Information supplied:
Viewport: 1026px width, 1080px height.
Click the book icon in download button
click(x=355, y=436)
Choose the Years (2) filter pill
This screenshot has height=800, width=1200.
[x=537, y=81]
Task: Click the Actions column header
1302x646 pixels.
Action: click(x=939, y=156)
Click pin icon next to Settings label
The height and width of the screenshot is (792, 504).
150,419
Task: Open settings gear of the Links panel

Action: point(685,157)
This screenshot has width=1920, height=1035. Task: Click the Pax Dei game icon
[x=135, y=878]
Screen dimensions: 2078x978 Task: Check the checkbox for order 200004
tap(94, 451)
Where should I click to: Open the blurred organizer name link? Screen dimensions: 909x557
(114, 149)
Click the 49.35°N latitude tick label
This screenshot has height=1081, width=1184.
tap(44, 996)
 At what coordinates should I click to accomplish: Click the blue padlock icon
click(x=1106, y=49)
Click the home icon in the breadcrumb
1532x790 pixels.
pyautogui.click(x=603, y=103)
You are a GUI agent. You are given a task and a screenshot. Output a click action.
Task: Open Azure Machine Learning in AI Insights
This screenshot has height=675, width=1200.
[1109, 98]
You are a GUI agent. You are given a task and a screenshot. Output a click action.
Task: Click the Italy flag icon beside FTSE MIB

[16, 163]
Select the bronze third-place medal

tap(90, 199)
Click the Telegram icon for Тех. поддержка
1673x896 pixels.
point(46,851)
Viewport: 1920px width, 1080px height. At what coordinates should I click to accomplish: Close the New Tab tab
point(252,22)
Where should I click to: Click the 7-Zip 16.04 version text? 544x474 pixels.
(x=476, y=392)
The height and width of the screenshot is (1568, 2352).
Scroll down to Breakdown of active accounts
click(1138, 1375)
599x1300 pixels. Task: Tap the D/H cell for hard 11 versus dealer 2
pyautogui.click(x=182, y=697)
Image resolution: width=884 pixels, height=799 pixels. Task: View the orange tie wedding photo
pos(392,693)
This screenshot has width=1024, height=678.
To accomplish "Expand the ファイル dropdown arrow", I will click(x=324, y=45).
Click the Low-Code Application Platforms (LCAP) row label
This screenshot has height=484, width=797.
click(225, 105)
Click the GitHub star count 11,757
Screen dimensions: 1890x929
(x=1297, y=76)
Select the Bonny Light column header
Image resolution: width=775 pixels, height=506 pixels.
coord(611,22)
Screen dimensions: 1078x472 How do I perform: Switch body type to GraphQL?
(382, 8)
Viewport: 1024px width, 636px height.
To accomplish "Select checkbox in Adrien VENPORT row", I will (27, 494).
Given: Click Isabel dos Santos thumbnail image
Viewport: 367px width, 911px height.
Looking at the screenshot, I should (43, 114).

About this exercise: Word for word, write out the entire listing once more.

Exercise result:
Viewport: 1026px width, 1080px height.
Click the book icon in download button
click(x=355, y=436)
Choose the Years (2) filter pill
This screenshot has height=800, width=1200.
[x=537, y=81]
Task: Click the Actions column header
1302x646 pixels.
Action: click(x=939, y=156)
Click pin icon next to Settings label
The height and width of the screenshot is (792, 504).
150,419
Task: Open settings gear of the Links panel

Action: point(685,157)
This screenshot has width=1920, height=1035. Task: Click the Pax Dei game icon
[x=135, y=878]
Screen dimensions: 2078x978 Task: Check the checkbox for order 200004
tap(94, 451)
Where should I click to: Open the blurred organizer name link? Screen dimensions: 909x557
(114, 149)
Click the 49.35°N latitude tick label
This screenshot has height=1081, width=1184.
tap(44, 996)
 At what coordinates should I click to accomplish: Click the blue padlock icon
click(x=1106, y=49)
Click the home icon in the breadcrumb
1532x790 pixels.
pyautogui.click(x=603, y=103)
You are a GUI agent. You are given a task and a screenshot. Output a click action.
Task: Open Azure Machine Learning in AI Insights
This screenshot has height=675, width=1200.
[1109, 98]
You are a GUI agent. You are given a task and a screenshot. Output a click action.
Task: Click the Italy flag icon beside FTSE MIB

[16, 163]
Select the bronze third-place medal

tap(90, 199)
Click the Telegram icon for Тех. поддержка
1673x896 pixels.
point(46,851)
Viewport: 1920px width, 1080px height. At what coordinates should I click to accomplish: Close the New Tab tab
point(252,22)
Where should I click to: Click the 7-Zip 16.04 version text? 544x474 pixels.
(x=476, y=392)
The height and width of the screenshot is (1568, 2352).
Scroll down to Breakdown of active accounts
click(1138, 1375)
599x1300 pixels. Task: Tap the D/H cell for hard 11 versus dealer 2
pyautogui.click(x=182, y=697)
Image resolution: width=884 pixels, height=799 pixels. Task: View the orange tie wedding photo
pos(392,693)
This screenshot has width=1024, height=678.
To accomplish "Expand the ファイル dropdown arrow", I will click(x=324, y=45).
Click the Low-Code Application Platforms (LCAP) row label
This screenshot has height=484, width=797.
click(225, 105)
Click the GitHub star count 11,757
Screen dimensions: 1890x929
(x=1297, y=76)
Select the Bonny Light column header
Image resolution: width=775 pixels, height=506 pixels.
coord(611,22)
Screen dimensions: 1078x472 How do I perform: Switch body type to GraphQL?
(382, 8)
Viewport: 1024px width, 636px height.
To accomplish "Select checkbox in Adrien VENPORT row", I will (27, 494).
Given: Click Isabel dos Santos thumbnail image
Viewport: 367px width, 911px height.
Looking at the screenshot, I should (43, 114).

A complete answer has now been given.